Kamis, 31 Agustus 2017

Menjadi Guru “Es i”


Oleh : Olyvianus Krismanto Atamou,S.Pd

Minggu 1 Agustus 2010, adalah hari yang sangat berkesan buat saya. Setelah ditentukan lulus menjadi CPNSD Kabupaten Kupang Propinsi Nusa Tenggara Timur di tahun yang sama, euforia kegembiraan itu dilanjutkan dengan tantangan baru. Saya ditempatkan untuk mengabdi di daerah terpencil. Merintis sekolah negeri baru sebagai CPNSD defenitif pertama di sekolah tersebut. Penempatan saya di SMP Negeri 3 Amfoang Selatan sebenarnya menggantikan seorang CPNSD yang baru saja ditempatkan disitu. CPNSD tersebut sudah mensurvei lokasi sekolah namun pulang ke kota dan tidak pernah kembali lagi. Alasannya karena terlalu terpencil. Sekolah ini berada di pedalaman Pulau Timor, Propinsi NTT.

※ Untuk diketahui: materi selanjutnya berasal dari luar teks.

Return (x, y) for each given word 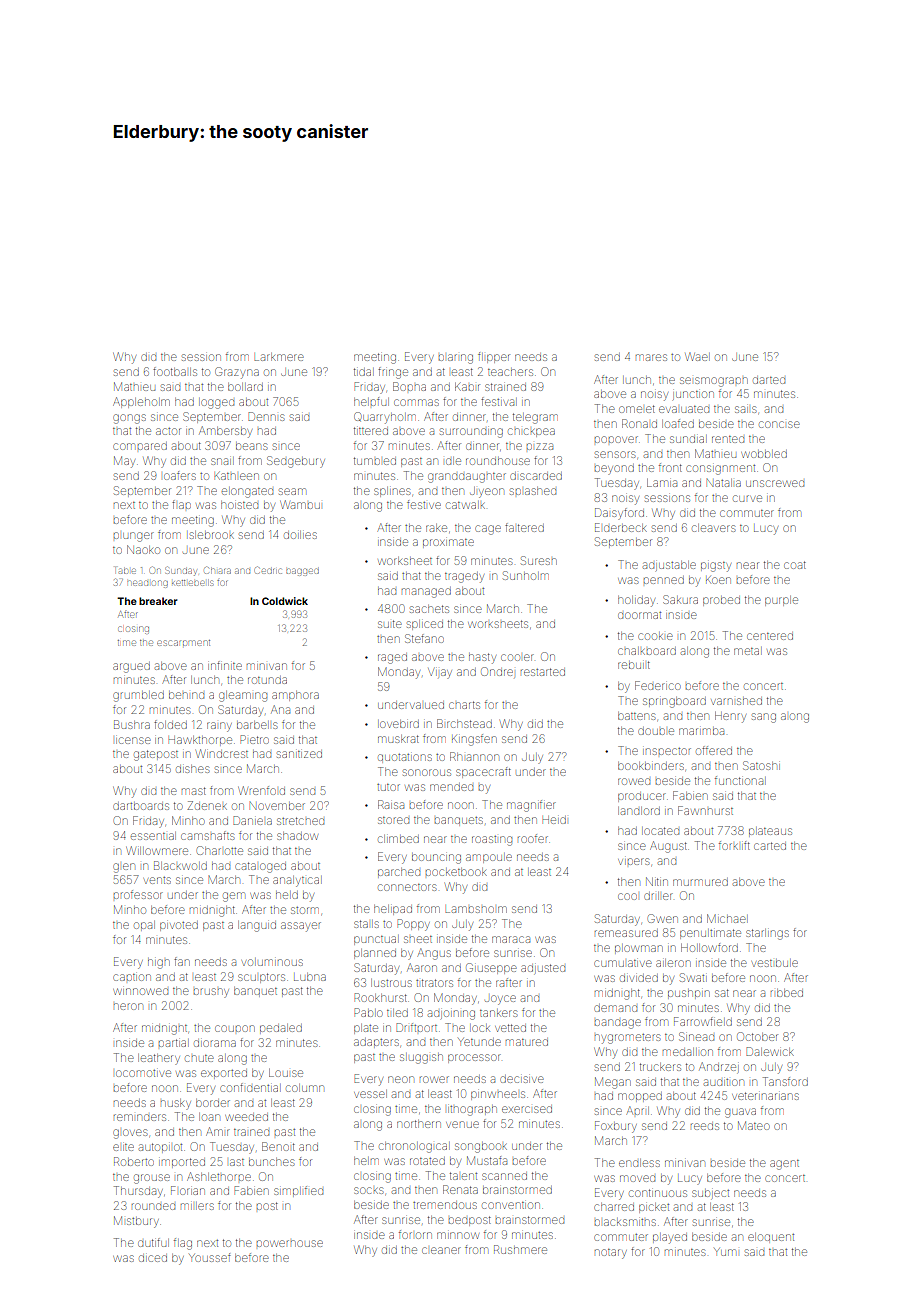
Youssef (210, 1257)
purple (781, 601)
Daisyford (619, 514)
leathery (159, 1059)
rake (436, 528)
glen (124, 868)
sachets (429, 609)
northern (419, 1124)
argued (131, 667)
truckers (660, 1067)
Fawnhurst (705, 810)
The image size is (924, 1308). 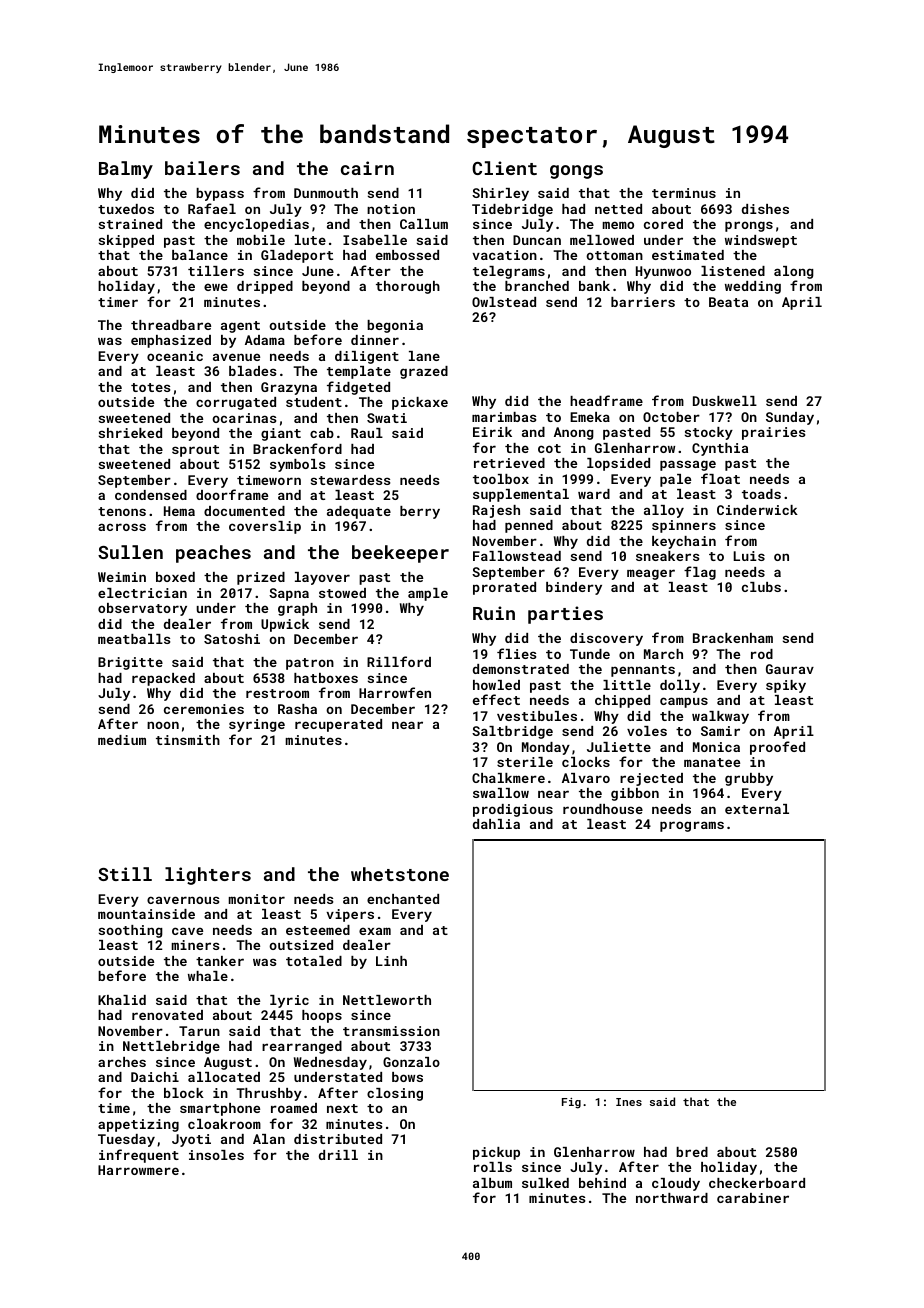 I want to click on noon, so click(x=163, y=725).
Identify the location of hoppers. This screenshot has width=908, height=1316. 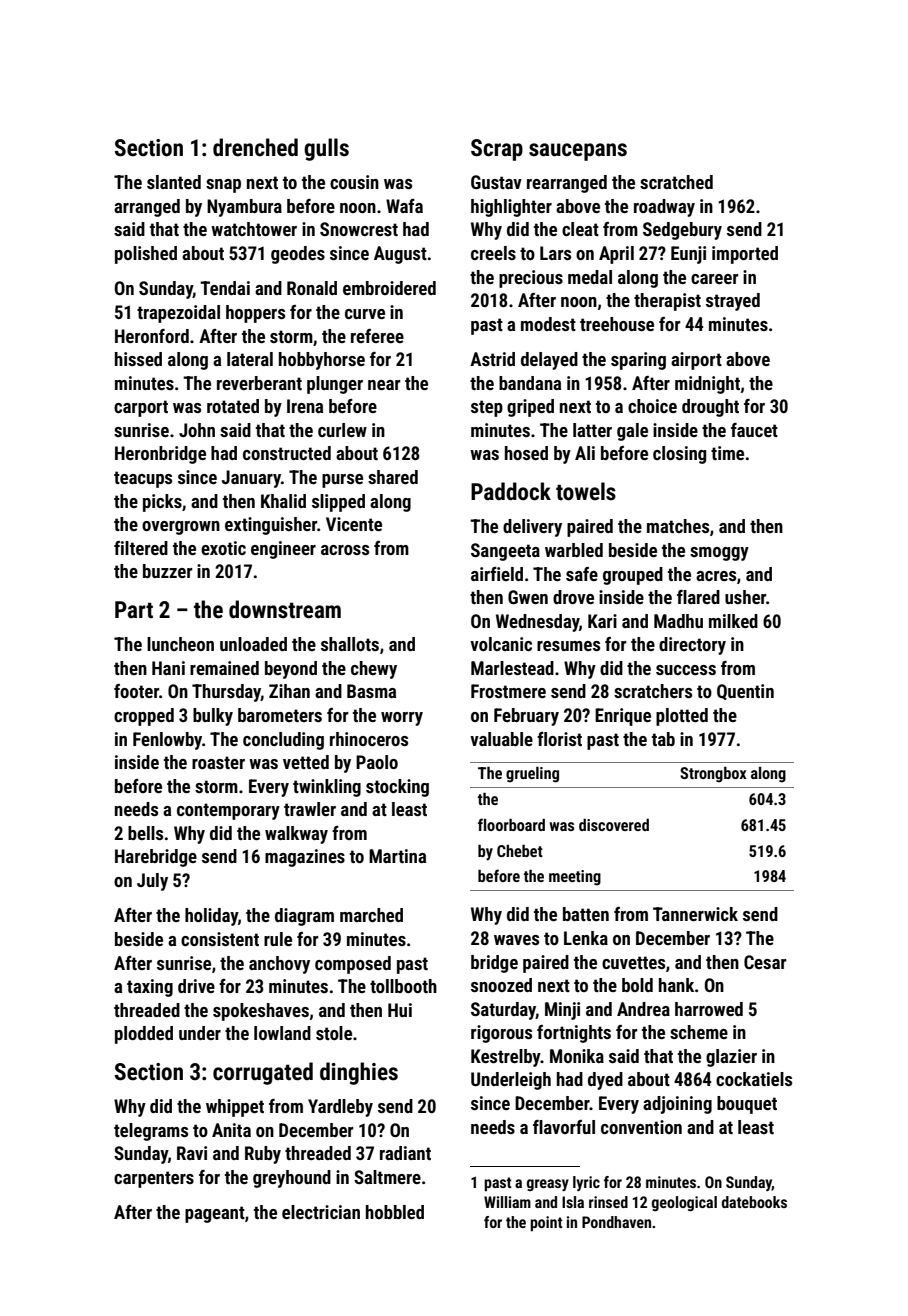
(255, 314).
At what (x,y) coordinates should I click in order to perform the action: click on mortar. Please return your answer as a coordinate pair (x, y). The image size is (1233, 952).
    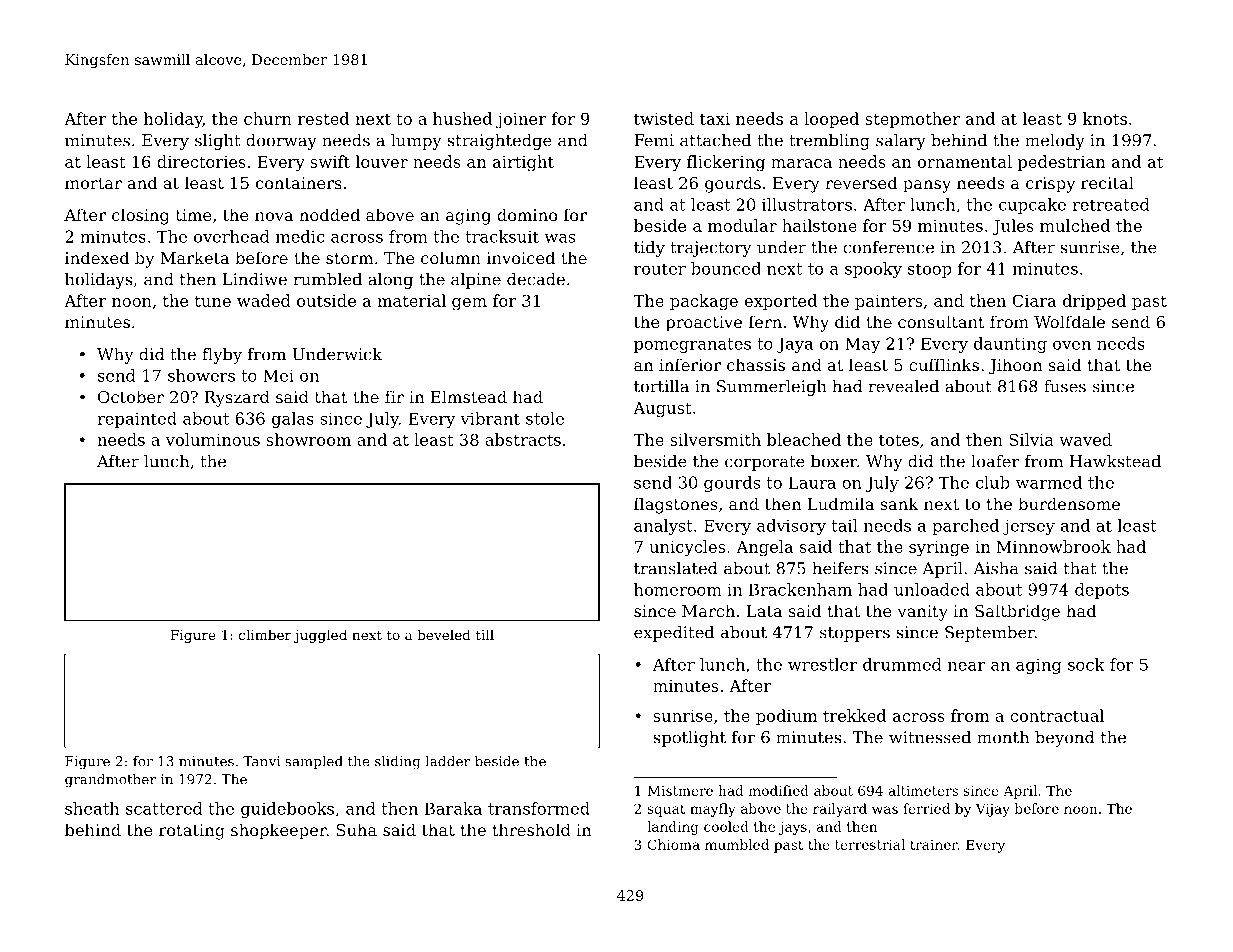
    Looking at the image, I should click on (93, 183).
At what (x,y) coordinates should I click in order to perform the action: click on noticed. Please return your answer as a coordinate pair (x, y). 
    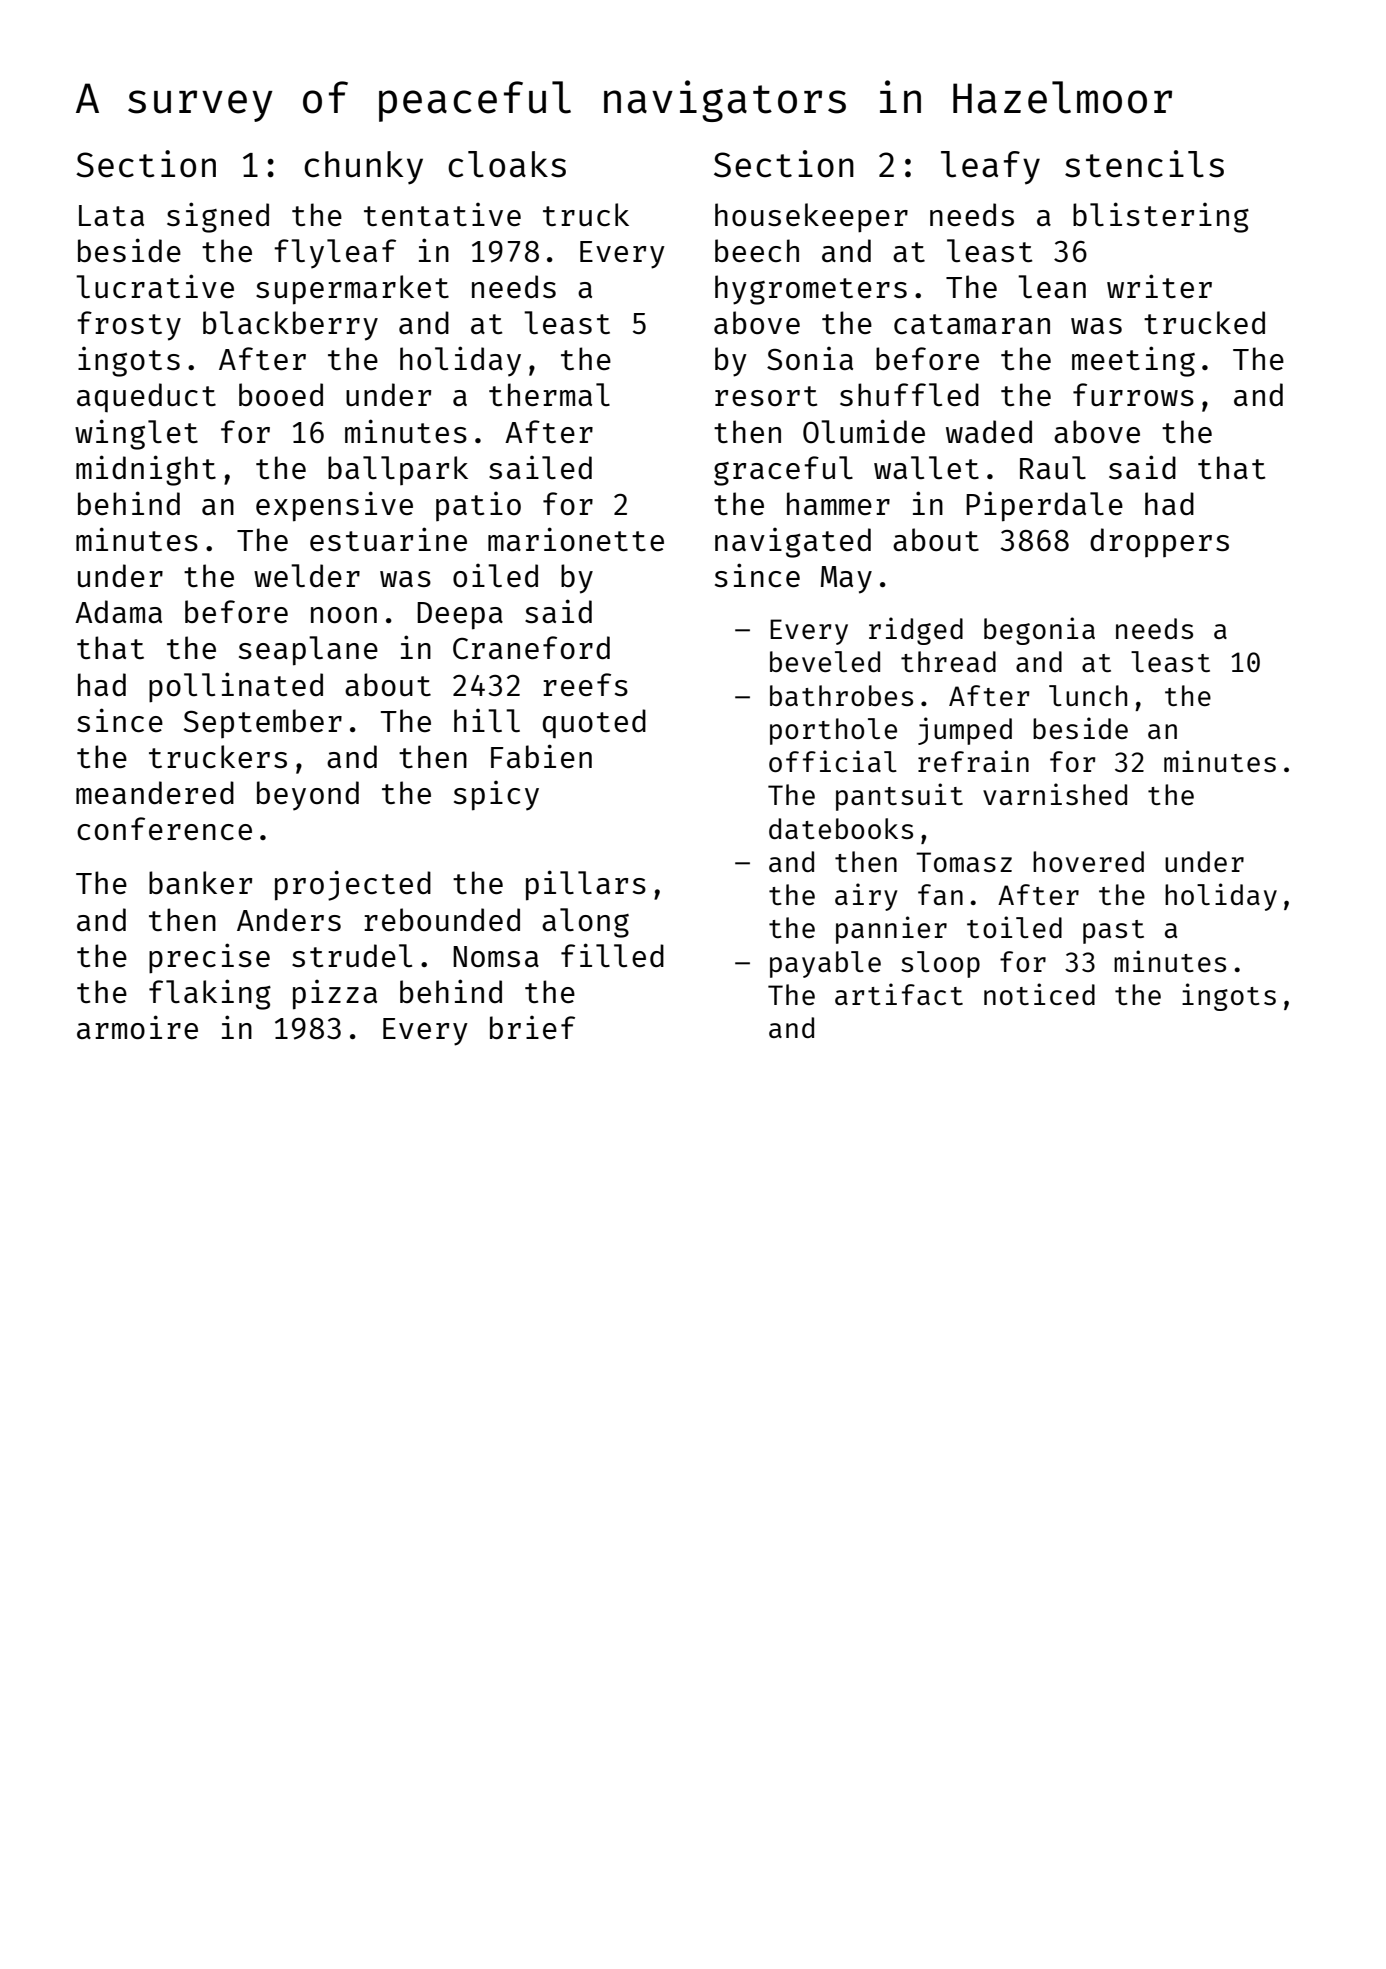
    Looking at the image, I should click on (1039, 994).
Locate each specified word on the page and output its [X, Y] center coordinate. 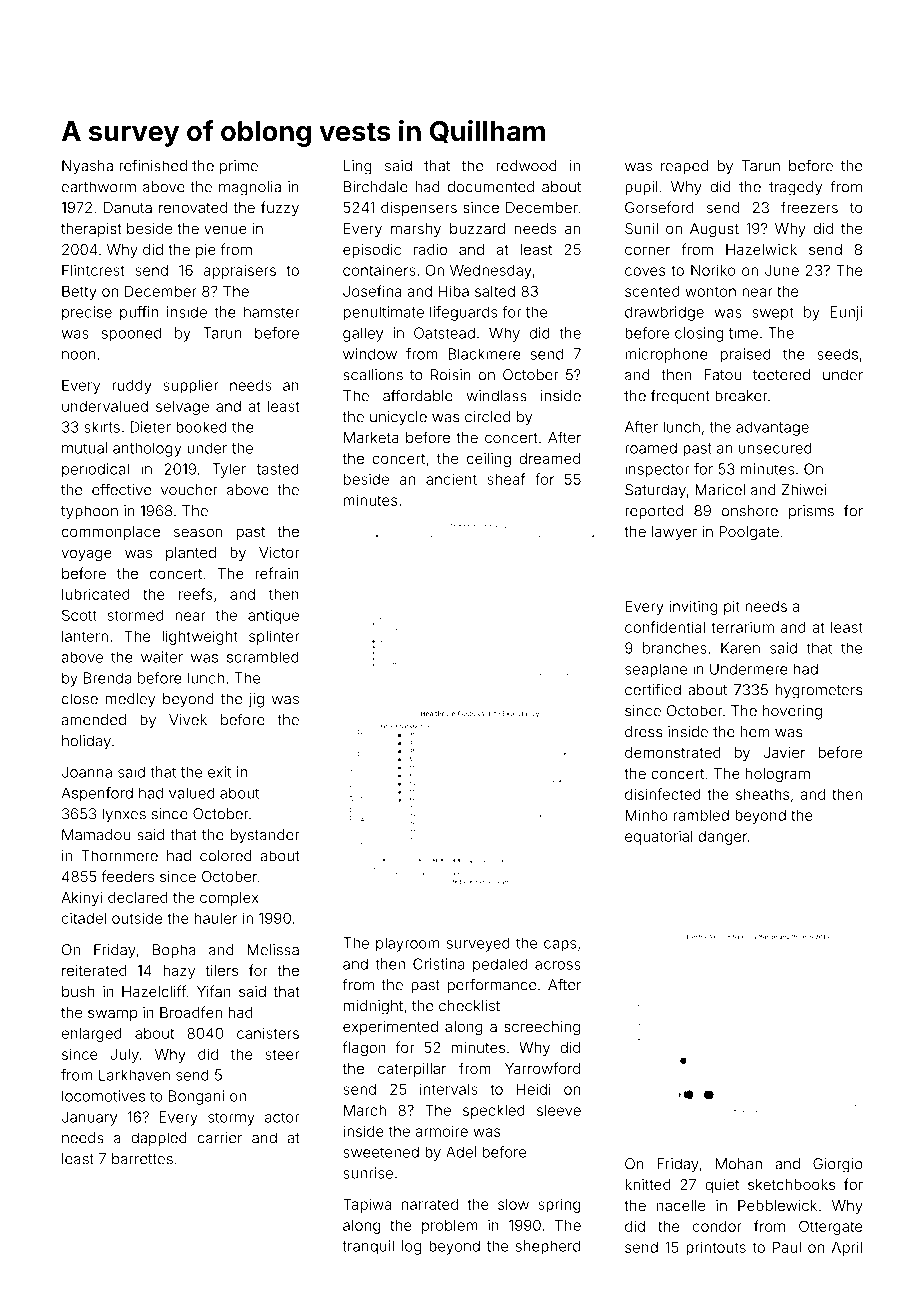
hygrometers [819, 691]
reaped [684, 167]
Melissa [273, 950]
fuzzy [280, 208]
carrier [219, 1138]
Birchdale [376, 187]
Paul [787, 1247]
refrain [277, 573]
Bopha [174, 951]
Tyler [229, 470]
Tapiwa [367, 1205]
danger [722, 838]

Mengabdi di daerah terpencil memang penuh suka, duka, pengorbanan dan tantangan yang harus dilalui. Membutuhkan pengorbanan moril dan materil yang tidak sedikit. Awalnya memang saya merasa berat untuk melaksanakan tugas sebagai seorang guru mata pelajaran IPA Terpadu di daerah terpencil yang penuh dengan keterbatasan baik itu dari segi sarana dan prasarana yang ada disekolah kami. Gedung sekolah darurat, beralaskan tanah, berdinding bambu dan beratapkan jerami.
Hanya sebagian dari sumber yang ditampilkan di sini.